Tuesday, May 18, 2010


Over the last two weekends, I spent over 8 hours extracting privet (I think it was privet) from two small gardens we have here.  I think the total square footage that I cleared was about 200 square feet.  And it took 8, yes eight, hours.  Man, I hate privet.  But I have real stubborn streak in me.  It wasn't good enough to just cut it out.  We did that last year and it came back very strong this year and took over very quickly.  So I was going to rip it out by the roots. 

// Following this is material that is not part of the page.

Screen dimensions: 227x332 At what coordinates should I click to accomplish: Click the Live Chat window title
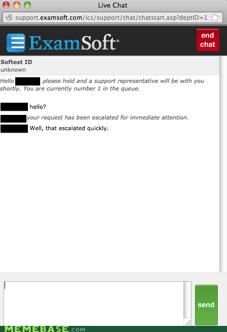[113, 5]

Privet is an insidious plant.  The roots spread out horizontally rather than vertically.  The roots also generate more privet.  So you end up with one very intertwined vegetative mess both above ground and below ground.  And the "mother plant" is a, well, bitch.  Again, I have a stubborn streak so I was not going to stop short.  Good thing we have a Kawasaki Mule, and a long chain.  So I was able to vanquish the evil green with the help of a mule and some red handled shovels.  I expect the privet will attempt to re-establish itself every year for the next few years, but with some diligence on my part I should be able to keep it at bay with an hour or so of effort every year.  Eventually, I will be able to extract all the remaining roots.

So, there are two things I hate about privet.  First, the intertwined, spreading roots make it hard to plant anything else because they take up all the space.  The second thing I hate about privet is that once it's in place it takes a lot of effort to make a change. 

About 11 years ago, someone (a University professor, for whatever that means) once said about me "If there is any way in the world to connect A to Q, Neil will find it."  I grew up in Chicago, where politics were always prominent.  So, I'm gonna connect A (privet) to Q (politics).

The established plants/politicians were fouling up the garden and preventing us from making any improvements.  It took a mule and some red handled shovels to break the stranglehold.  It took a lot of effort to begin the change and will take continued diligence to make sure the privet doesn't take over again.